RECORDS TO PROCESS ▸
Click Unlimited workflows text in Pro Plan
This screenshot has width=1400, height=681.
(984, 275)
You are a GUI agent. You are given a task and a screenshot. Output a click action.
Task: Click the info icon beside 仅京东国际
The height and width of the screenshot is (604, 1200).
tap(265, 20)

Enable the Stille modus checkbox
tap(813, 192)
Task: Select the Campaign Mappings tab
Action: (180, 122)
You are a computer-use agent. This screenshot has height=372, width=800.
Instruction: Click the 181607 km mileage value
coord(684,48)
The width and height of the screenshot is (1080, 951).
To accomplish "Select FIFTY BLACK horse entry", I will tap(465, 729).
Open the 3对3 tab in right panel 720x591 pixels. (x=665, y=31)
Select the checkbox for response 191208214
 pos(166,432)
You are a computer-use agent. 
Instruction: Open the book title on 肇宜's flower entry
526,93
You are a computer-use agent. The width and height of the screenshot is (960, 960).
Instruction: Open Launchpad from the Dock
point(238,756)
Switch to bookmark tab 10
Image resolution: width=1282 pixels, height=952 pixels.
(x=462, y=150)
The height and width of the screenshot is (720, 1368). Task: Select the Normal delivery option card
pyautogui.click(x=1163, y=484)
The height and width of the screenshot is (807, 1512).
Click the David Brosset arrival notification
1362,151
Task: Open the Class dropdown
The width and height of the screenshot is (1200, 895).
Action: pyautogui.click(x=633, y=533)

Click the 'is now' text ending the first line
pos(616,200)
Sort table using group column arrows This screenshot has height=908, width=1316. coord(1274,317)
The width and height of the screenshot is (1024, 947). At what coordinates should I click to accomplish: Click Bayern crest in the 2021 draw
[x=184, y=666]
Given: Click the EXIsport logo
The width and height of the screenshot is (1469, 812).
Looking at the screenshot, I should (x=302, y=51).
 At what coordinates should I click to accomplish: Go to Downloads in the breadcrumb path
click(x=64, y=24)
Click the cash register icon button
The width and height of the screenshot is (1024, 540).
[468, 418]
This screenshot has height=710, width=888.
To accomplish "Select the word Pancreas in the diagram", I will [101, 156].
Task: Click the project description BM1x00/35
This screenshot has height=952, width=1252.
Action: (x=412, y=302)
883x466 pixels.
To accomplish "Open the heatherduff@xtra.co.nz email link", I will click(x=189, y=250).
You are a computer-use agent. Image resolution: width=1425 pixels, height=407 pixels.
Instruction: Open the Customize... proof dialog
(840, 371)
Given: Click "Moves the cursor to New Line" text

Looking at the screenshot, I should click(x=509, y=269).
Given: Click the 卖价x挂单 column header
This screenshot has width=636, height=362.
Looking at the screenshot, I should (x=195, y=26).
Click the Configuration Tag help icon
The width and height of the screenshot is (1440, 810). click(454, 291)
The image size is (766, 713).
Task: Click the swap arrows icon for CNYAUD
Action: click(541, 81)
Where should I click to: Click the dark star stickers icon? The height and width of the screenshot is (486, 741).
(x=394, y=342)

YOUR ASSIGNMENT ▸ Say how many lines of the records contain the word "computer", and give no other output.

OUTPUT ▸ 4